## Job
Please show each line of the records below that contains the string "dropdown", matching case exactly.

## Records for the exercise
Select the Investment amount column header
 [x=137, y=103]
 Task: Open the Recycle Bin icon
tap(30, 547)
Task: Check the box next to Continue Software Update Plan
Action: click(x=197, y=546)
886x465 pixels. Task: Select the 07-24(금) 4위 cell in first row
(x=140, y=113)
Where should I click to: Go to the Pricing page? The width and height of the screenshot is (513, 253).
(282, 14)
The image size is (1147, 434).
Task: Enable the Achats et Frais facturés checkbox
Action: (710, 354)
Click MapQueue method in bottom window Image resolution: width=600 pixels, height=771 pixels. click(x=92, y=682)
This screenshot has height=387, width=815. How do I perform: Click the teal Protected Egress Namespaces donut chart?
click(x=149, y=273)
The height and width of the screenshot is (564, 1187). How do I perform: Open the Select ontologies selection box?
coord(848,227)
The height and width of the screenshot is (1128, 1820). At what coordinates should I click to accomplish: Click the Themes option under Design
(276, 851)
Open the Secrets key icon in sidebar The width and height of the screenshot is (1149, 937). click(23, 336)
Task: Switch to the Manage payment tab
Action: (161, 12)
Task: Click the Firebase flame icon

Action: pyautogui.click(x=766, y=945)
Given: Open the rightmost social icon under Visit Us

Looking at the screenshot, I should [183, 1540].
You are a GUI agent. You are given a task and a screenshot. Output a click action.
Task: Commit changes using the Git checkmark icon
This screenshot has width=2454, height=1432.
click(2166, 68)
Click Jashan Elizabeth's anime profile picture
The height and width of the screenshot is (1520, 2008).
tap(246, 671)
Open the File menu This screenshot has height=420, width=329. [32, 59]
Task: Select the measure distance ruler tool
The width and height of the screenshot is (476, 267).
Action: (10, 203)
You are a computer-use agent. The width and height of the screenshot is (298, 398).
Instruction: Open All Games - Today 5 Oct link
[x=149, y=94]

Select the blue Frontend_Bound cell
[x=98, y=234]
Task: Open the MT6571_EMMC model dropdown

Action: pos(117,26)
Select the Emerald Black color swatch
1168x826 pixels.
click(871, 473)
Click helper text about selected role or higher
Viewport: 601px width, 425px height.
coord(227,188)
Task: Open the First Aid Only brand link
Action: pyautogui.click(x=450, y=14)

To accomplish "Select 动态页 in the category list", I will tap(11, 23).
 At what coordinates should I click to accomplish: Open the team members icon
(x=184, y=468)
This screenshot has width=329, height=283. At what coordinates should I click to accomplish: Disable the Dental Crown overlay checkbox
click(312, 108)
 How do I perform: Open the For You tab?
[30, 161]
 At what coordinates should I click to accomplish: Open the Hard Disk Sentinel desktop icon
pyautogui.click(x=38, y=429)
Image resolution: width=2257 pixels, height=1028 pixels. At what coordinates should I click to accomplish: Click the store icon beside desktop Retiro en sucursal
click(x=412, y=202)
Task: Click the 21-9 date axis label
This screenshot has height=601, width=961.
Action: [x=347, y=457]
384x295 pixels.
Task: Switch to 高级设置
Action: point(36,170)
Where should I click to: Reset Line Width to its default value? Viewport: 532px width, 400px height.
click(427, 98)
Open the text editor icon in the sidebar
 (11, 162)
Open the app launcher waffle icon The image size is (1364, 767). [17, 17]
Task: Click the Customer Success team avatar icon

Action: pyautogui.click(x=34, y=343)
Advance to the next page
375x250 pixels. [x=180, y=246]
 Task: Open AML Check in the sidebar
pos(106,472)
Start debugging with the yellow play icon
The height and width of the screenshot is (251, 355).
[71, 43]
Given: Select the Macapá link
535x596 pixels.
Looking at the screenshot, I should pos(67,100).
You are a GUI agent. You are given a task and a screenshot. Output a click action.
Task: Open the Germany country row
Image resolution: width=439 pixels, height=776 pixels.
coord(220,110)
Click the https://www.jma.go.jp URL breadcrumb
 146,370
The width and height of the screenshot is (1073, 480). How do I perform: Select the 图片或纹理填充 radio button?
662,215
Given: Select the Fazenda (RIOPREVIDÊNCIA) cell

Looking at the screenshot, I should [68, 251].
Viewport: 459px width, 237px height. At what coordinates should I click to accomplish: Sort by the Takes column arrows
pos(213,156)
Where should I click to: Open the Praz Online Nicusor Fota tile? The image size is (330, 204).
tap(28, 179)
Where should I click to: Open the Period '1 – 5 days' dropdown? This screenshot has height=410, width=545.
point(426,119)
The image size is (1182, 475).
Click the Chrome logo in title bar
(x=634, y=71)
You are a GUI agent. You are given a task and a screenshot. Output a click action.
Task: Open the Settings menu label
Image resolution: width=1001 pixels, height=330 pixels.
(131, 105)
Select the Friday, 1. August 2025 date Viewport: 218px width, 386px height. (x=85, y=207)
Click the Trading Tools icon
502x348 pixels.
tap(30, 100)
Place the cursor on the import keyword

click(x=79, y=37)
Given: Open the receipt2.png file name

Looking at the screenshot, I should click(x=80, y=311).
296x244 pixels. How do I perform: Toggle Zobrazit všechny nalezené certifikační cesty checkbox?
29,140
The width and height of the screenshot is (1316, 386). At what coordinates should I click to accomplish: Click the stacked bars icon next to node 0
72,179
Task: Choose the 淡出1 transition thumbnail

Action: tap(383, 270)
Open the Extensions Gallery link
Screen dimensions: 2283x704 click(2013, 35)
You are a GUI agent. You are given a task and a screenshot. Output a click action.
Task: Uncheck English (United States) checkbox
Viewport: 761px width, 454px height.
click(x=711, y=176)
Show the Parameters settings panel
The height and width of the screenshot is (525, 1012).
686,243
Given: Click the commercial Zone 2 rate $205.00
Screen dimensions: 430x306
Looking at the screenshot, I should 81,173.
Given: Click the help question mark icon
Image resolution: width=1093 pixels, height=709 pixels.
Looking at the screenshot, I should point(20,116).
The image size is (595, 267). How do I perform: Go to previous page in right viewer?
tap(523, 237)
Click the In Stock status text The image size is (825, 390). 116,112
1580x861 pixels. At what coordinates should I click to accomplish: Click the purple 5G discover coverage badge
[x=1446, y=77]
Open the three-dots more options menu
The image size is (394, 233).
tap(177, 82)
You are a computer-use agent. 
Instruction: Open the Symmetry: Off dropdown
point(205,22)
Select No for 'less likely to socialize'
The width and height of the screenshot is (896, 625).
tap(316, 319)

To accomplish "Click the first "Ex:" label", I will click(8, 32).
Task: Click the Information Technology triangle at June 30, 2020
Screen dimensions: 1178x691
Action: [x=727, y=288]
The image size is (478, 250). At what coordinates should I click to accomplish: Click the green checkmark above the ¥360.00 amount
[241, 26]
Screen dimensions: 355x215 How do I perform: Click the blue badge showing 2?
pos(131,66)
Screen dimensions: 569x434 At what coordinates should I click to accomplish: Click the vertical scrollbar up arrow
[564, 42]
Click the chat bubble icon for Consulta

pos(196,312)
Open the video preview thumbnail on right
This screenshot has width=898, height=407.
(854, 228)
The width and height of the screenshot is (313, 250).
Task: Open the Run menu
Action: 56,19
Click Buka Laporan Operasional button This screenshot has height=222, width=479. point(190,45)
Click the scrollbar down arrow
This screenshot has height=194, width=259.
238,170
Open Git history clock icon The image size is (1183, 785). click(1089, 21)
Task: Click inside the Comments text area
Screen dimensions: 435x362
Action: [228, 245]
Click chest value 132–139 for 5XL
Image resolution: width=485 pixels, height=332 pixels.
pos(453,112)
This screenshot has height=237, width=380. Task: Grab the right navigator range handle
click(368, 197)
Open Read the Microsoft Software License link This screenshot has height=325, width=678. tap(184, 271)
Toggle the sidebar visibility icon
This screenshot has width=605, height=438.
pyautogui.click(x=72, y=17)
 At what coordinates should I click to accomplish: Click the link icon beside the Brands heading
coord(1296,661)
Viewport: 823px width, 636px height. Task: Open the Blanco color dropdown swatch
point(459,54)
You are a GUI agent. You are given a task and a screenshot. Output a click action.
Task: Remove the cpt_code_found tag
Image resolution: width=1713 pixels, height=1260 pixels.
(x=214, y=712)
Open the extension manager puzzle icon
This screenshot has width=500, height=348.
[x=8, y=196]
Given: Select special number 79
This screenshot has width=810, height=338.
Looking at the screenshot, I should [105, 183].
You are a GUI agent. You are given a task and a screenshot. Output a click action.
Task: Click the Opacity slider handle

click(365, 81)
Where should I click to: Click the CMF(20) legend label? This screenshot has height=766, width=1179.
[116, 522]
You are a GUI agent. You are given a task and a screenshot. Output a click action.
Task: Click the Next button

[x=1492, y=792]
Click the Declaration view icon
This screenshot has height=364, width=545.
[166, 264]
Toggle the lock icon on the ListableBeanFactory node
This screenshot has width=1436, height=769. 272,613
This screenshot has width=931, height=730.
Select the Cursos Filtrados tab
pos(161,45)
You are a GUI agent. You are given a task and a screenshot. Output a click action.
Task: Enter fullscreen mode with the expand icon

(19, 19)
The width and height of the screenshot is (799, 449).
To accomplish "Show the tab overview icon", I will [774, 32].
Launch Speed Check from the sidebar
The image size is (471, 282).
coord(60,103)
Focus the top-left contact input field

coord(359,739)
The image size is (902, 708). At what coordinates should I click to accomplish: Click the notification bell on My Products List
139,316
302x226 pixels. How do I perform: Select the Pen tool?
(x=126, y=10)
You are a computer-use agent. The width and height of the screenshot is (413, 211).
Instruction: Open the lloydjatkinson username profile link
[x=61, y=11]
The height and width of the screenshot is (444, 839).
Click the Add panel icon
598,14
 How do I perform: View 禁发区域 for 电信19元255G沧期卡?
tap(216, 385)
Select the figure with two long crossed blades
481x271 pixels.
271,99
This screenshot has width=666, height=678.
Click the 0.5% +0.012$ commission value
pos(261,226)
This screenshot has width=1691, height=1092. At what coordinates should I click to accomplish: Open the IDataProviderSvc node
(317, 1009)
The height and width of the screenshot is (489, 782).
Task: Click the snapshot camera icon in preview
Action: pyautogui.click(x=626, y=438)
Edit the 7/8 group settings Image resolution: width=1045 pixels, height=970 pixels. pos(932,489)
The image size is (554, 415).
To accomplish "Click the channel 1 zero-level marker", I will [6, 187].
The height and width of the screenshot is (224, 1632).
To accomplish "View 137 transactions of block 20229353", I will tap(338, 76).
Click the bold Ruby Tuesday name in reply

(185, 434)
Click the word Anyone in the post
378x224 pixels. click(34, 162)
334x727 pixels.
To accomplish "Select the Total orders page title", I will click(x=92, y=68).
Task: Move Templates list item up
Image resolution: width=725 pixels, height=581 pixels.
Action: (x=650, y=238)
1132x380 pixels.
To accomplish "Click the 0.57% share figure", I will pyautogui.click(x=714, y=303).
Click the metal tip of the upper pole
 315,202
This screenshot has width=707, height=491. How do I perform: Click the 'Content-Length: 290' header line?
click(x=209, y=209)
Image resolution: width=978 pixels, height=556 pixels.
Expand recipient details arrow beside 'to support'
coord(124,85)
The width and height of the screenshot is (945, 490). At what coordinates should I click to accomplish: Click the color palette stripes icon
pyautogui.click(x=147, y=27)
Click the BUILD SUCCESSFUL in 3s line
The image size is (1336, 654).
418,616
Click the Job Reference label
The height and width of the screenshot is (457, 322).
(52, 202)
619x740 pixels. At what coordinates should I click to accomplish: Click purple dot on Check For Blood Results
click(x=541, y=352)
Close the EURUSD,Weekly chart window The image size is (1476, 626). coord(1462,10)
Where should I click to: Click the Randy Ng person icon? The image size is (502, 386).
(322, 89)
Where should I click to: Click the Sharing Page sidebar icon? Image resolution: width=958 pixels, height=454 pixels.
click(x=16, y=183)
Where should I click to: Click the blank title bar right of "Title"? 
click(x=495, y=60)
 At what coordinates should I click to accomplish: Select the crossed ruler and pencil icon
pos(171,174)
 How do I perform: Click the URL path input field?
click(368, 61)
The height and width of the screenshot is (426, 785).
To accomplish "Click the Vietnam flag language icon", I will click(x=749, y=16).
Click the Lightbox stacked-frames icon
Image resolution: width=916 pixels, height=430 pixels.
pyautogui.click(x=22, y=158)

## Task solution
Task: Open the MT6571_EMMC model dropdown
Where should I click to: Open the Period '1 – 5 days' dropdown? This screenshot has height=410, width=545.
Instruction: Open the Symmetry: Off dropdown
Viewport: 823px width, 636px height. Task: Open the Blanco color dropdown swatch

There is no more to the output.